Input >>
---+---
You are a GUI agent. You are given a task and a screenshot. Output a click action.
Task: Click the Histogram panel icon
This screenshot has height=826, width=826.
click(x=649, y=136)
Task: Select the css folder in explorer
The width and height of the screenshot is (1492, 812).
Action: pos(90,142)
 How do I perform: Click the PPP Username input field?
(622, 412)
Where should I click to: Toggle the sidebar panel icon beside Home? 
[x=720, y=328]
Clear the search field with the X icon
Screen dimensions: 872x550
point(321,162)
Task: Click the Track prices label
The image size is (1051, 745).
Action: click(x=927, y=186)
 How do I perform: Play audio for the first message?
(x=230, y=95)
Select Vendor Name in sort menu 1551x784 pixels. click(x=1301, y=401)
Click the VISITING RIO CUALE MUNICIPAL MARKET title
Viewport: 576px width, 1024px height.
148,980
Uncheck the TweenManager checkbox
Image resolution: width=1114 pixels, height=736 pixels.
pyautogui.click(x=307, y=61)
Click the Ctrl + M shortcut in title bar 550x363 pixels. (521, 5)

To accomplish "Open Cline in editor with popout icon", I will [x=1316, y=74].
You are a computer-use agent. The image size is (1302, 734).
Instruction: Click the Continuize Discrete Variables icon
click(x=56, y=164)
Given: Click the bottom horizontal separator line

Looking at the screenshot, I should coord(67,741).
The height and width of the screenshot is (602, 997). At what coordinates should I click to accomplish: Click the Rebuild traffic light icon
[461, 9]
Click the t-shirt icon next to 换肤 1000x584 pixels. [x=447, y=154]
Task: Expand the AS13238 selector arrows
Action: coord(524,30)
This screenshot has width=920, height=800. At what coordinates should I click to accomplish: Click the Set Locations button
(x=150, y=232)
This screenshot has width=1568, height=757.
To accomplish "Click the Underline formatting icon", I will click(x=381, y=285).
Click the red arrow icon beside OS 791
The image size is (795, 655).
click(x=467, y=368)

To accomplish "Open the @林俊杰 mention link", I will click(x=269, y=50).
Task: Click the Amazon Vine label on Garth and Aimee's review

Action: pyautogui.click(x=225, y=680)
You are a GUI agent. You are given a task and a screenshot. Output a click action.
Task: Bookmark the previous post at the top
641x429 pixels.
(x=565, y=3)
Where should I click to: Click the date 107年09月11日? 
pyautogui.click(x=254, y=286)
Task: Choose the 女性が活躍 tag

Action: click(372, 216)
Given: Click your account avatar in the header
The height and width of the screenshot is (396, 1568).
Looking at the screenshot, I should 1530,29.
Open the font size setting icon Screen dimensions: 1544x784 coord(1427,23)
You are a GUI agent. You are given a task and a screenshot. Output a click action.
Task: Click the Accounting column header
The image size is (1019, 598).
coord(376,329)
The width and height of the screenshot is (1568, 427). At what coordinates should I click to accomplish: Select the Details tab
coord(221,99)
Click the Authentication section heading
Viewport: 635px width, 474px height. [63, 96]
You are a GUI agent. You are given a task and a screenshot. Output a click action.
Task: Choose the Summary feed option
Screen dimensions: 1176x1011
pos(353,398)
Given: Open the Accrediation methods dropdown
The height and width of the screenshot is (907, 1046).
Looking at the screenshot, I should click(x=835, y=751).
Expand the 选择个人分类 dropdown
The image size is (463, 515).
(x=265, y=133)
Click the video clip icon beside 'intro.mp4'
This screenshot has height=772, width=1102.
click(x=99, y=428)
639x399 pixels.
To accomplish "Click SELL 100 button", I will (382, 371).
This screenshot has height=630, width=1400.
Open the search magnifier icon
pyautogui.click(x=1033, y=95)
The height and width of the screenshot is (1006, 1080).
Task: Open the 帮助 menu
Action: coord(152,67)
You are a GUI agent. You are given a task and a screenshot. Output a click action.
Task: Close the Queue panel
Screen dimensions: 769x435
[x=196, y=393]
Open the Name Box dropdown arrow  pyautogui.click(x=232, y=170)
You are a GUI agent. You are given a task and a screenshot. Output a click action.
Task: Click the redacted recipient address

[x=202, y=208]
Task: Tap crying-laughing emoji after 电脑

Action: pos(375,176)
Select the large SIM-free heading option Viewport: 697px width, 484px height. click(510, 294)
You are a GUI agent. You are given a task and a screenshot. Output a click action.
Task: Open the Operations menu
---+---
What is expected >>
Write the data above out again in full, with every word as given.

Exercise answer >>
You are a GUI agent. You are given a task and a screenshot. Output a click action.
Task: Click the Histogram panel icon
This screenshot has height=826, width=826.
click(x=649, y=136)
Task: Select the css folder in explorer
The width and height of the screenshot is (1492, 812).
Action: pos(90,142)
 How do I perform: Click the PPP Username input field?
(622, 412)
Where should I click to: Toggle the sidebar panel icon beside Home? 
[x=720, y=328]
Clear the search field with the X icon
Screen dimensions: 872x550
point(321,162)
Task: Click the Track prices label
The image size is (1051, 745).
Action: click(x=927, y=186)
 How do I perform: Play audio for the first message?
(x=230, y=95)
Select Vendor Name in sort menu 1551x784 pixels. click(x=1301, y=401)
Click the VISITING RIO CUALE MUNICIPAL MARKET title
Viewport: 576px width, 1024px height.
148,980
Uncheck the TweenManager checkbox
Image resolution: width=1114 pixels, height=736 pixels.
pyautogui.click(x=307, y=61)
Click the Ctrl + M shortcut in title bar 550x363 pixels. (521, 5)

To accomplish "Open Cline in editor with popout icon", I will [x=1316, y=74].
You are a computer-use agent. The image size is (1302, 734).
Instruction: Click the Continuize Discrete Variables icon
click(x=56, y=164)
Given: Click the bottom horizontal separator line

Looking at the screenshot, I should coord(67,741).
The height and width of the screenshot is (602, 997). At what coordinates should I click to accomplish: Click the Rebuild traffic light icon
[461, 9]
Click the t-shirt icon next to 换肤 1000x584 pixels. [x=447, y=154]
Task: Expand the AS13238 selector arrows
Action: coord(524,30)
This screenshot has width=920, height=800. At what coordinates should I click to accomplish: Click the Set Locations button
(x=150, y=232)
This screenshot has width=1568, height=757.
To accomplish "Click the Underline formatting icon", I will click(x=381, y=285).
Click the red arrow icon beside OS 791
The image size is (795, 655).
click(x=467, y=368)

To accomplish "Open the @林俊杰 mention link", I will click(x=269, y=50).
Task: Click the Amazon Vine label on Garth and Aimee's review

Action: pyautogui.click(x=225, y=680)
You are a GUI agent. You are given a task and a screenshot. Output a click action.
Task: Bookmark the previous post at the top
641x429 pixels.
(x=565, y=3)
Where should I click to: Click the date 107年09月11日? 
pyautogui.click(x=254, y=286)
Task: Choose the 女性が活躍 tag

Action: click(372, 216)
Given: Click your account avatar in the header
The height and width of the screenshot is (396, 1568).
Looking at the screenshot, I should 1530,29.
Open the font size setting icon Screen dimensions: 1544x784 coord(1427,23)
You are a GUI agent. You are given a task and a screenshot. Output a click action.
Task: Click the Accounting column header
The image size is (1019, 598).
coord(376,329)
The width and height of the screenshot is (1568, 427). At what coordinates should I click to accomplish: Select the Details tab
coord(221,99)
Click the Authentication section heading
Viewport: 635px width, 474px height. [63, 96]
You are a GUI agent. You are given a task and a screenshot. Output a click action.
Task: Choose the Summary feed option
Screen dimensions: 1176x1011
pos(353,398)
Given: Open the Accrediation methods dropdown
The height and width of the screenshot is (907, 1046).
Looking at the screenshot, I should click(x=835, y=751).
Expand the 选择个人分类 dropdown
The image size is (463, 515).
(x=265, y=133)
Click the video clip icon beside 'intro.mp4'
This screenshot has height=772, width=1102.
click(x=99, y=428)
639x399 pixels.
To accomplish "Click SELL 100 button", I will (382, 371).
This screenshot has height=630, width=1400.
Open the search magnifier icon
pyautogui.click(x=1033, y=95)
The height and width of the screenshot is (1006, 1080).
Task: Open the 帮助 menu
Action: coord(152,67)
You are a GUI agent. You are given a task and a screenshot. Output a click action.
Task: Close the Queue panel
Screen dimensions: 769x435
[x=196, y=393]
Open the Name Box dropdown arrow  pyautogui.click(x=232, y=170)
You are a GUI agent. You are given a task and a screenshot. Output a click action.
Task: Click the redacted recipient address

[x=202, y=208]
Task: Tap crying-laughing emoji after 电脑

Action: pos(375,176)
Select the large SIM-free heading option Viewport: 697px width, 484px height. click(510, 294)
You are a GUI agent. You are given a task and a screenshot. Output a click action.
Task: Open the Operations menu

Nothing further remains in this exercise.